Среди моих пациентов в этой клинике была женщина с фиброзом легких. Она жила с этим заболеванием в течение многих лет — в ее случае оно было наследственным и на ее глазах свело в могилу двух ее сестер. При фиброзе легкие теряют свою эластичность, а легочная ткань постепенно заменяется волокнистым материалом, который не может участвовать в обмене кислорода и углекислого газа. Пациенты все больше зависят от баллонов с кислородом, который помогает им дышать. Это неизлечимое заболевание продолжает прогрессировать до тех пор, пока человек не умрет от неспособности дышать или по какой-либо другой причине. В случае с моей пациенткой такая другая причина и возникла — рак легких. Женщина была госпитализирована, прошла химиотерапию и после почти трех недель в огромной дыхательной маске решила, что больше так не может.
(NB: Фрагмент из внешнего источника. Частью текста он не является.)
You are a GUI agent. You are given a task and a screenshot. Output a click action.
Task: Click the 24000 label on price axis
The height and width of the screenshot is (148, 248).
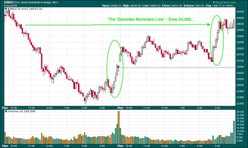pos(241,24)
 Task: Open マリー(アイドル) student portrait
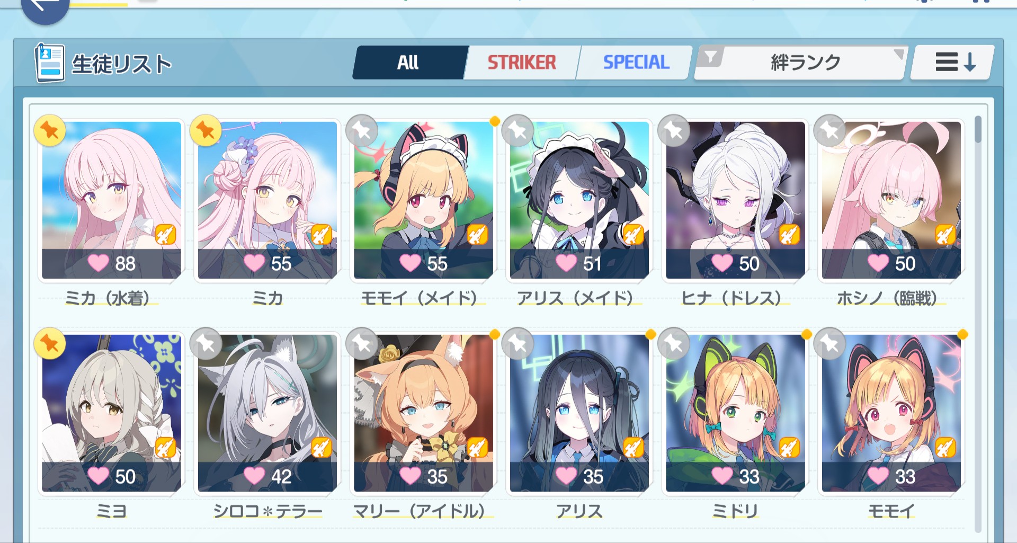point(424,413)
В этот момент я пригласил специалистку по паллиативной помощи, чтобы она помогла с этим переходом. Когда я сказал ей, что пациентка, скорее всего, выберет «только обеспечение комфорта», она строго заметила, что ей не нравится этот термин и что вместо него она предпочитает говорить «интенсивное обеспечение комфорта». «Вместо того чтобы чувствовать, что мы лишаем их какого-либо ухода, они должны знать, что мы делаем для них даже больше», — сказала она.
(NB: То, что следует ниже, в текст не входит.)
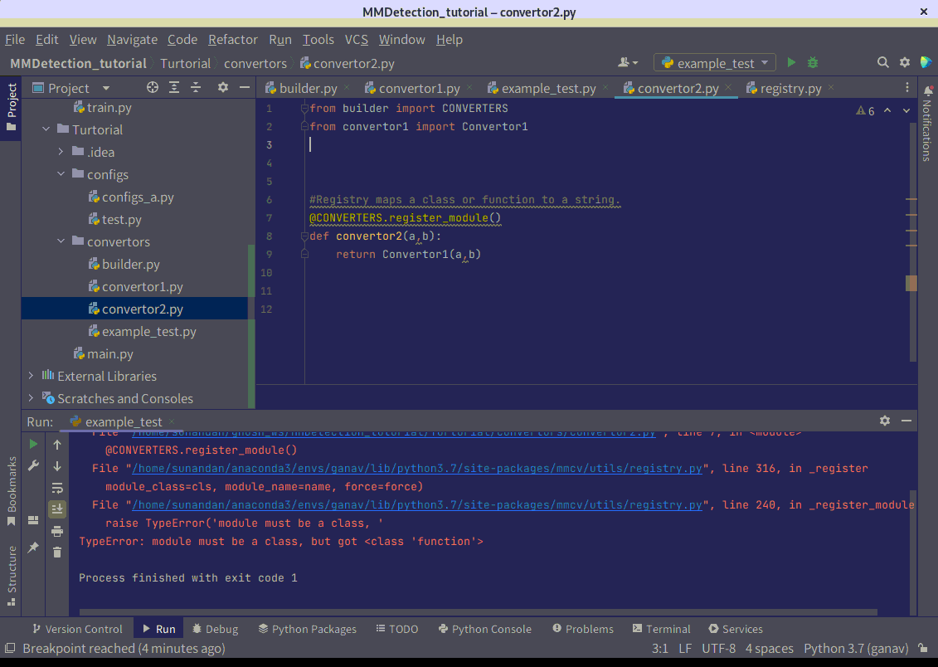Start debugging with the bug icon
938x667 pixels.
click(812, 61)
Визуальные аспекты эвтаназии также важны, и никто не понимал этого лучше, чем Джек Кеворкян. Кеворкян был патологоанатомом и самым известным сторонником эвтаназии во второй половине XX столетия. Он признавался, что помог совершить эвтаназию десяткам пациентов. С 1994 до 1997 года его четырежды привлекали к суду, но каждый раз оправдывали. В 1998-м он пришел на телевизионное шоу «60 минут» и продемонстрировал видеозапись, на которой вводит смертельную смесь препаратов страдающему боковым амиотрофическим склерозом пациенту с целью помочь ему уйти из жизни. Несмотря на то что, как и следовало ожидать, Кеворкян был приговорен к тюремному заключению за незаконное лишение жизни, визуальную войну он выиграл. Он показал пациента, страдавшего до такой степени, что он не мог сделать без боли ни одного вдоха, пациента, который спустя мгновения после введения ему препаратов больше не корчился в муках, а просто обмяк в кресле и умер. За демонстрацией смерти последовало интервью с женой покойного, которая сказала: «Я не считаю это убийством, я считаю это проявлением человечности. Я считаю, что так и должно быть».